Personnelle, professionnelle, institutionnelle, politique…, la souffrance est épinglée en tant que conséquence dommageable du monde tel qu’il va. Thématique actuelle, polysémique, mais sans définition consistante. De nombreuses disciplines, ouvrages et colloques l’étudient, des professionnels de tout acabit l’abordent et se trouvent eux-mêmes pris dans ses rets. Les sciences sociales et humaines développent à ce propos deux catégorisations typiques : souffrance psychique / souffrance sociale. A suivre Saül Karsz [Journées d’Etude 2012 du Réseau Pratiques Sociales], il convient d’interroger ces catégories : les déconstruire, montrer pourquoi et comment elles se déploient, quel est leur objet spécifique, la problématique qui les supporte, la réalité qu’elles épinglent et le réel qu’elles ratent.

Cette double caractérisation laisse en effet perplexe. Elle présuppose deux entités étanches, deux mondes séparés. Dite psychique, la souffrance résulterait d’expériences ou vécus douloureux hérités de l’histoire personnelle et familiale ou bien encore des répercussions subjectives d’événements sociaux. Première aporie : le social y est décrit comme contexte extérieur, ce qui ne tient pas compte de la place objective des sujets socio-historiques dans les rapports sociaux, soit le fait que les souffrances psychiques sont aussi – comme les sentiments, les affects, les goûts…- articulés à des habitus de classe. Toutes n’ont pas les mêmes incidences sur les sujets ou groupes selon leur capital économique, culturel ou social. Seconde aporie : en mettant l’accent sur les seuls déplaisirs et effets douloureux des traumatismes, la catégorie de souffrance psychique fait l’impasse sur les profits subjectifs que des sujets peuvent tirer de leur situation. Or celle-ci n’est pas toujours douloureuse, ni tout le temps insupportable. Souffrir est aussi une manière de vivre, de survivre, voire de tirer des bénéfices. La thèse de la souffrance dite psychique pose l’énigme de la jouissance, qu’elle ne permet pas d’analyser.

Dite sociale, la souffrance n’est pas non plus sans équivoque. Elle épingle des blessures narcissiques, des traumatismes divers, en posant que leur origine est sociale. Mais des conditions objectives d’existence (scolarité, travail, chômage, domination, relégation) la surdéterminent, qui ne sont pas pris en compte. Ne le sont pas non plus les enjeux idéologiques-politiques-économiques de la globalisation néolibérale. Exemple : les différentes formes de harcèlement au travail sont souvent localisées dans les relations de pouvoir entre chefs et agents, sans considérer les logiques qui les commandent. Mais, peut-on modifier les relations sociales (intersubjectives) sans modifier les rapports sociaux (objectifs) ? Quid d’ailleurs de la servitude volontaire : pourquoi tous les individus et groupes soumis à ces expériences n’en souffrent-ils pas ?

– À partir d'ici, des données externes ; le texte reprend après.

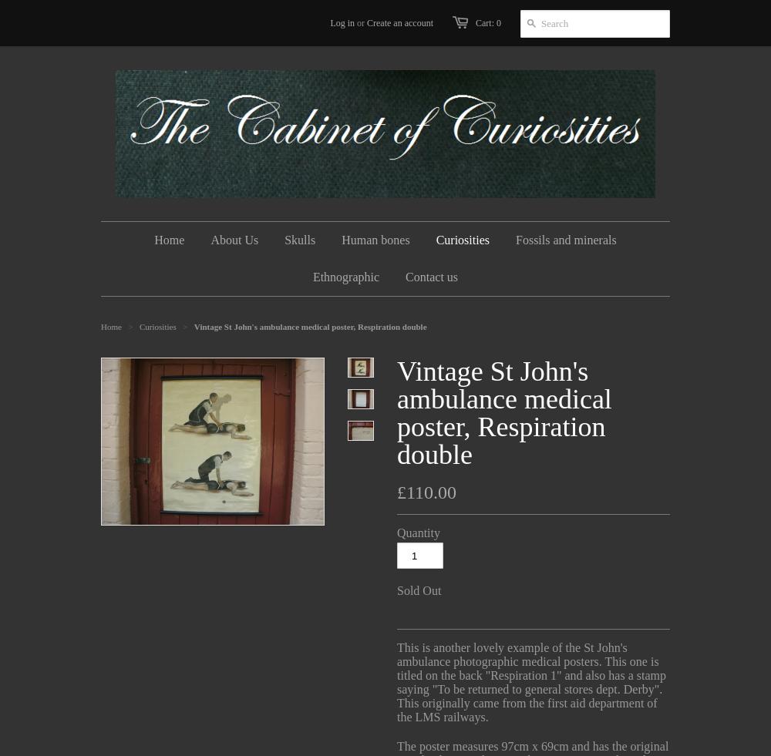  I want to click on 'Sold Out', so click(419, 591).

Les analyses qui mobilisent ces catégories de souffrance psychique et de souffrance sociale ne font aucun cas de la dialectique de l’idéologie et de l’inconscient. C’est pourquoi d’autres catégories et problématiques sont nécessaires pour faire avancer la connaissance et encourager d’autres modalités d’intervention.

Thèse avancée : « La souffrance est aujourd’hui le nom de code d’un vaste programme de recherche-action. Elle désigne des effets subjectifs, individuels et collectifs [du déplaisir à l’inquiétude et l’angoisse en passant par l’obscène jouissance et les blessures narcissiques] en rapport à des mutations plus ou moins radicales des conditions d’existence [rapport à soi et aux autres, organisation du travail et/ou du chômage] mutations peu ou pas élaborées comme telles, plutôt objet de sidération, subjectivées selon une très vaste gamme de déclinaisons et de registres ».

Ce vaste programme de recherche-action se déploie en termes de « risques psychosociaux », et en termes de « maltraitance/bientraitance ».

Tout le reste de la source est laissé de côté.